ASSIGNMENT |
Take the lines below beginning at the line that has "The height and width of the screenshot is (784, 1515)." and stopping after the line that has "You are a computer-use agent. Screen", and print them exactly as they are, with no other lines.
Segment Start: SOURCE MATERIAL
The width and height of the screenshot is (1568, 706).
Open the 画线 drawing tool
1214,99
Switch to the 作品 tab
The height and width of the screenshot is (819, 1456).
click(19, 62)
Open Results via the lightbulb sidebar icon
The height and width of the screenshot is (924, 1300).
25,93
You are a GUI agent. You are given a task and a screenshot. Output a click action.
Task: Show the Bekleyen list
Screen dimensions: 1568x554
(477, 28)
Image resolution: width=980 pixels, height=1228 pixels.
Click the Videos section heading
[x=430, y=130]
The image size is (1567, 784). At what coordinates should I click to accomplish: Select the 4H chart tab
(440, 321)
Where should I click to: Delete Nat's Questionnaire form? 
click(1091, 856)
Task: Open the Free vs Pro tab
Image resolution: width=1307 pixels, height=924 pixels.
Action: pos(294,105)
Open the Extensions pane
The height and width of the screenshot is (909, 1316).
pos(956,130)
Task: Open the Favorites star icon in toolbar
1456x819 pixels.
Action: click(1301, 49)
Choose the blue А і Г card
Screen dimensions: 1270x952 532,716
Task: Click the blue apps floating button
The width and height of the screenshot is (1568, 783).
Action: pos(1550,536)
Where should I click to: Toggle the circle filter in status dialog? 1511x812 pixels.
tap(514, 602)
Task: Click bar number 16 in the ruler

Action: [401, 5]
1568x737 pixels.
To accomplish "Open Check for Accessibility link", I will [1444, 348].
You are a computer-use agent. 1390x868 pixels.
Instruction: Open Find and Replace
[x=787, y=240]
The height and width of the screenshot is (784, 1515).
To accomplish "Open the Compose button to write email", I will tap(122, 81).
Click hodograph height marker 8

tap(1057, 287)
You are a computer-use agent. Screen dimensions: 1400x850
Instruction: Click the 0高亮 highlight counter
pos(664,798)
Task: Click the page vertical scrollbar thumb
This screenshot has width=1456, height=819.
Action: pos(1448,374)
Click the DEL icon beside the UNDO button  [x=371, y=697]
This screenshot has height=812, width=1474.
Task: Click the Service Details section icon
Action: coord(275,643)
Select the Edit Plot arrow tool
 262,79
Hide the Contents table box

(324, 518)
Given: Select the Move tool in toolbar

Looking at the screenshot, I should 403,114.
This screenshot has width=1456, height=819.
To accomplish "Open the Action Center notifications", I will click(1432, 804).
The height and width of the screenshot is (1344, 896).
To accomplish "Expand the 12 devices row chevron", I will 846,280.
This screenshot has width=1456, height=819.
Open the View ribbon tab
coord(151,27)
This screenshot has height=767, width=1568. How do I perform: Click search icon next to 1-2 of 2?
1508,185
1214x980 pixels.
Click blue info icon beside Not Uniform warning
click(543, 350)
Segment End: SOURCE MATERIAL
WRITTEN ANSWER |
The height and width of the screenshot is (784, 1515).
To accomplish "Open the Compose button to write email", I will tap(122, 81).
Click hodograph height marker 8

tap(1057, 287)
You are a computer-use agent. Screen dimensions: 1400x850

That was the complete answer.